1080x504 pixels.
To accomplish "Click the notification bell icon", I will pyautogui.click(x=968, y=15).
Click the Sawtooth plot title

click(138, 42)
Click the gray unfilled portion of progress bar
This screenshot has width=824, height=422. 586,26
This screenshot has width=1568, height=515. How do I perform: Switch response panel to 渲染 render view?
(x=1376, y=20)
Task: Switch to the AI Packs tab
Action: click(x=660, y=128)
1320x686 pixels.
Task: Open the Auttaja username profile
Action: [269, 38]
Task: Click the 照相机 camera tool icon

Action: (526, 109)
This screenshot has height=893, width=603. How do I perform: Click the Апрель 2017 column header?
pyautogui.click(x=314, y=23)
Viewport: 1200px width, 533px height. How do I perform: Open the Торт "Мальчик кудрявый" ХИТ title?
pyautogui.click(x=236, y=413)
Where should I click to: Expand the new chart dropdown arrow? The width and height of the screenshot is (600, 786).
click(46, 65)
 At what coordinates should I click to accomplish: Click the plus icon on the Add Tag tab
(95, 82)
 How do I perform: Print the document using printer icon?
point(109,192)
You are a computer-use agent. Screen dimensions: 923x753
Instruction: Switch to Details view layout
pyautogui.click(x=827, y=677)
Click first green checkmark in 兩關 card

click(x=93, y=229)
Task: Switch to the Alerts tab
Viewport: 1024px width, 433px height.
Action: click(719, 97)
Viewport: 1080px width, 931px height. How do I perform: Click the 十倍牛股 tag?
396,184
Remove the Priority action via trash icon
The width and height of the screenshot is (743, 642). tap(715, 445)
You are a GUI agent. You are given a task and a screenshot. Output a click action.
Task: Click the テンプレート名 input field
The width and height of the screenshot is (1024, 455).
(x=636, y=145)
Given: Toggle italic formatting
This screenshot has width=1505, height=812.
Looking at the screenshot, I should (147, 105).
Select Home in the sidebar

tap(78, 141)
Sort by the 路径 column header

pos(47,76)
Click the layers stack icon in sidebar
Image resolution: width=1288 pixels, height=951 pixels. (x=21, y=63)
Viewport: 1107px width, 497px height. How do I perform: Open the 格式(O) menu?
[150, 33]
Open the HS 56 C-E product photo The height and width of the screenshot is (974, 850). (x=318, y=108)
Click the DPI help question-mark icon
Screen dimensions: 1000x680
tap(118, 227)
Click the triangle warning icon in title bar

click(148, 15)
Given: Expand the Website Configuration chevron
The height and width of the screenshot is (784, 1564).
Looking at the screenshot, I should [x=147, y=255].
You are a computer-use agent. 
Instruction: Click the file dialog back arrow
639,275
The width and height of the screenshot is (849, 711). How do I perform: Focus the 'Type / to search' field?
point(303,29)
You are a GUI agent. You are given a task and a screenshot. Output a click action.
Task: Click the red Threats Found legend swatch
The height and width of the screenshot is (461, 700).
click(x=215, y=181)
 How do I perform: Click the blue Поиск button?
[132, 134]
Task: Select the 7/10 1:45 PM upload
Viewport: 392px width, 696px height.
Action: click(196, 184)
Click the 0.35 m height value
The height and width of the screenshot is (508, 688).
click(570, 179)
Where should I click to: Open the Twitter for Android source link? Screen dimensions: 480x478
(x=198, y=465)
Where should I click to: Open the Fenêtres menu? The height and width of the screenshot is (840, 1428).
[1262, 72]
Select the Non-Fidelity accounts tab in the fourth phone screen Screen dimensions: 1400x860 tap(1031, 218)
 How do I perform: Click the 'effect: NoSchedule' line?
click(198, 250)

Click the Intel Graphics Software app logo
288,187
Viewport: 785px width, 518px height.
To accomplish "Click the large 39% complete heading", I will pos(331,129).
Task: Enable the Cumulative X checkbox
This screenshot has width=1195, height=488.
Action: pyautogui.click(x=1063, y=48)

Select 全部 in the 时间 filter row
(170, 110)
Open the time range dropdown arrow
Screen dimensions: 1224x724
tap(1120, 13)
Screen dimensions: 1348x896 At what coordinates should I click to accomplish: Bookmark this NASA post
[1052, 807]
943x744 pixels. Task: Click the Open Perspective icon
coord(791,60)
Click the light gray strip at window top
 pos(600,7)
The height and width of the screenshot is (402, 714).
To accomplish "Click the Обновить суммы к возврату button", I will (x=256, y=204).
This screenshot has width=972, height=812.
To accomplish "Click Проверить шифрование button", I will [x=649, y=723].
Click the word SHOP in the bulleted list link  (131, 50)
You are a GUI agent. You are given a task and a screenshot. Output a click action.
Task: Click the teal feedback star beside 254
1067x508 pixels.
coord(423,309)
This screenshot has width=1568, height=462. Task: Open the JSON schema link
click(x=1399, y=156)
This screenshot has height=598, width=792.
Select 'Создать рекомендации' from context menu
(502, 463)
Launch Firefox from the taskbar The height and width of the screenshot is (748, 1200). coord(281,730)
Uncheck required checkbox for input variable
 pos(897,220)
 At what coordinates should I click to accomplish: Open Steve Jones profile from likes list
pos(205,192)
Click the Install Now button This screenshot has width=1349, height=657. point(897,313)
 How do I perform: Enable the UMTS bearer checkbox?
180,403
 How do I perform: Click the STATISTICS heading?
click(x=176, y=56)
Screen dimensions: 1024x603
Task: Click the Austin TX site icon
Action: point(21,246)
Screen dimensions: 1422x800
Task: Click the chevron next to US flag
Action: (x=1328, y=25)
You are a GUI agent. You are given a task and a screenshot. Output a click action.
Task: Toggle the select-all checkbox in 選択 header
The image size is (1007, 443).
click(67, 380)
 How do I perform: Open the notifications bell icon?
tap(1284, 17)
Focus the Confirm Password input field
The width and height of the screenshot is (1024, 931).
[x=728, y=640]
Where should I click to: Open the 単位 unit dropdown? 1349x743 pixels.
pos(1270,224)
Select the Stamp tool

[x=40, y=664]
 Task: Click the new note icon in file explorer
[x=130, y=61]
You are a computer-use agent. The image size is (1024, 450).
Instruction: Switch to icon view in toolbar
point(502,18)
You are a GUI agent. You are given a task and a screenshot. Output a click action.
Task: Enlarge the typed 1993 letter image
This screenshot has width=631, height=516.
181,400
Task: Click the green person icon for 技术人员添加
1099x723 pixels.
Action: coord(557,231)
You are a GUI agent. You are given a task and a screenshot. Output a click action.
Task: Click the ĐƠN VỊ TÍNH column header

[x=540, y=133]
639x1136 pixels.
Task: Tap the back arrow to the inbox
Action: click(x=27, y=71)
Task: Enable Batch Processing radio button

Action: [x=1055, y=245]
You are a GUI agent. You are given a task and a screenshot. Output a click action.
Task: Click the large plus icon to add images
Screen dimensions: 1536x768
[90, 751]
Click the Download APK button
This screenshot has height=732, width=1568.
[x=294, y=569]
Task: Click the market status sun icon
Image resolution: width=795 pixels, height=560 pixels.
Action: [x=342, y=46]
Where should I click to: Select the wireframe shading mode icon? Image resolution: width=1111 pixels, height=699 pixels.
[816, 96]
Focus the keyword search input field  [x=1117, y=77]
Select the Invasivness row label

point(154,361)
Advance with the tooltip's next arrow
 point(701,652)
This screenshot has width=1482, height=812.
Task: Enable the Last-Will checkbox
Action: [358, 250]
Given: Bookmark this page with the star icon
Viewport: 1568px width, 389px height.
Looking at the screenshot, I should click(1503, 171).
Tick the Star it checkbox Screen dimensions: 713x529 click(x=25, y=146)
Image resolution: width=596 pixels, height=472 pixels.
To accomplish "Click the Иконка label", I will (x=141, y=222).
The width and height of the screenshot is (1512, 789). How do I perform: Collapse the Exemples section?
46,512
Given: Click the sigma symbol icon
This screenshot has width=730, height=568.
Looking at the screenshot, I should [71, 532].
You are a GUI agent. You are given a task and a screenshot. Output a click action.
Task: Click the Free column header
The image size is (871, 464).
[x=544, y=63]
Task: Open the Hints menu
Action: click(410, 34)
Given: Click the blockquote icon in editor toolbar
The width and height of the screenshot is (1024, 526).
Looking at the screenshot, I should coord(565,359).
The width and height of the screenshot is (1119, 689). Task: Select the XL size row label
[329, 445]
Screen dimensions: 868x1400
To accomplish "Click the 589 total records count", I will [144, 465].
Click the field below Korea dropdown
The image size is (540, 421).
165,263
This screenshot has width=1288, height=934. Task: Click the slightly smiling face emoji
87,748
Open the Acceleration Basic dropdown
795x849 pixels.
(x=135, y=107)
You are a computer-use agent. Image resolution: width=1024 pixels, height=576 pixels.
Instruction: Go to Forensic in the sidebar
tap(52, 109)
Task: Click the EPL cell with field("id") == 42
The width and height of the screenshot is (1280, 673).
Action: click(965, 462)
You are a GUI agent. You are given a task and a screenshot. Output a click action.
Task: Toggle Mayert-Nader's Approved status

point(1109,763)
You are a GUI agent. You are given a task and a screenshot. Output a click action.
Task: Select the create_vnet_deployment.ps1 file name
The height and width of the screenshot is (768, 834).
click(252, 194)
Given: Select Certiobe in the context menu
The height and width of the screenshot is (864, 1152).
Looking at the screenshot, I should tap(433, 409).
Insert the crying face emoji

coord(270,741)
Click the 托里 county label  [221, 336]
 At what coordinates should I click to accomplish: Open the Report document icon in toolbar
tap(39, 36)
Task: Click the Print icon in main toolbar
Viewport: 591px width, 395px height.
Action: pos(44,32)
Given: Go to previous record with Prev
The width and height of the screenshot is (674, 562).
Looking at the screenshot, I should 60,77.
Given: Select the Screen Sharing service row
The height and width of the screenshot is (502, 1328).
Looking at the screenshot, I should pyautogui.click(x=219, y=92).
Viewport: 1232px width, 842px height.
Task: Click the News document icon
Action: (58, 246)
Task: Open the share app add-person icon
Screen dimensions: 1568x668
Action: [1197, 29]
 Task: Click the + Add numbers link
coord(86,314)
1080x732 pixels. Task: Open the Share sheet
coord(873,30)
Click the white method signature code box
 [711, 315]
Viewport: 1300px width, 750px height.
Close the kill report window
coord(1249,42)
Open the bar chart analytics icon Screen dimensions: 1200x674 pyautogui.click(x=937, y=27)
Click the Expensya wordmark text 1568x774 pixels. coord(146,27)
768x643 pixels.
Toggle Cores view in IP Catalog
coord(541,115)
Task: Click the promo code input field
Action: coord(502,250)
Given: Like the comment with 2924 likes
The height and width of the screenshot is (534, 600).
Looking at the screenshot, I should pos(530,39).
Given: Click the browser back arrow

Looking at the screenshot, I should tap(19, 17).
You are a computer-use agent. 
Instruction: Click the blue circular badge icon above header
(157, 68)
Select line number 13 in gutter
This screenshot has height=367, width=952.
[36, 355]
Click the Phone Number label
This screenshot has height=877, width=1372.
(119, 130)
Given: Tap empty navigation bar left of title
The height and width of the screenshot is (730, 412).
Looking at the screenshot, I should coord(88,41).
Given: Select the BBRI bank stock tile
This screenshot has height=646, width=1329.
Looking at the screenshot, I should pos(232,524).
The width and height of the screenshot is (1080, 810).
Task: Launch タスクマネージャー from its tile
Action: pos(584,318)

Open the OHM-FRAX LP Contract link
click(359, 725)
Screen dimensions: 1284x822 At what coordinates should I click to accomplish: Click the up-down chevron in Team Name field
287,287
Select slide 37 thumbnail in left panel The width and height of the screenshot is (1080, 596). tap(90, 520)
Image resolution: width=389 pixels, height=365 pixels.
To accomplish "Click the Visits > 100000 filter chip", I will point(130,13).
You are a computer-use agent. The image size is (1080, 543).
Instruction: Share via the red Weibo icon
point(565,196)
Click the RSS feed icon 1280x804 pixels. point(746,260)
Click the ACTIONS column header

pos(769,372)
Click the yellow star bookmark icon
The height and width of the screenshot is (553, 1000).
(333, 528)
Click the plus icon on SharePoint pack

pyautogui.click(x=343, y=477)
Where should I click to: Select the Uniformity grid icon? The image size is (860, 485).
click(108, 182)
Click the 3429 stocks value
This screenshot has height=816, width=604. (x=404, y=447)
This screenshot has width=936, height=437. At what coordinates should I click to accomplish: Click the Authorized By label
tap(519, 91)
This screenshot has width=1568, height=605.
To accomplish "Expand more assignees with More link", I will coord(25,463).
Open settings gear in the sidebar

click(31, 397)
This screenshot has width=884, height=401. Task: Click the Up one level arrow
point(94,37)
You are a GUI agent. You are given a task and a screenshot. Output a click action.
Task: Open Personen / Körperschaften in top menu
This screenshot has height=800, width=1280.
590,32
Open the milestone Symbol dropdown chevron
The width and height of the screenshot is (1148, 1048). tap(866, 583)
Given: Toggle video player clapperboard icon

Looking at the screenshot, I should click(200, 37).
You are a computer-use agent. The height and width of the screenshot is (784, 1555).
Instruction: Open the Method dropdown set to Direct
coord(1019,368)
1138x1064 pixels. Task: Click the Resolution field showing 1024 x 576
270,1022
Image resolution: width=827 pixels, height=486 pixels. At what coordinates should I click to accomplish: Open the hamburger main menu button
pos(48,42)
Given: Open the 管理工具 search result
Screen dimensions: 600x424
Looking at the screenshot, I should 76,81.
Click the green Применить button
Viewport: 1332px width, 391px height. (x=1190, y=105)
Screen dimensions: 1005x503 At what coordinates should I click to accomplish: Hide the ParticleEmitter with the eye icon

» **WHAT YOU ARE ASKED TO DO**: What lines in the listing contain "left"? Copy them all.

» **YOUR SOLUTION**:
Given: Tap empty navigation bar left of title
Select slide 37 thumbnail in left panel The width and height of the screenshot is (1080, 596). tap(90, 520)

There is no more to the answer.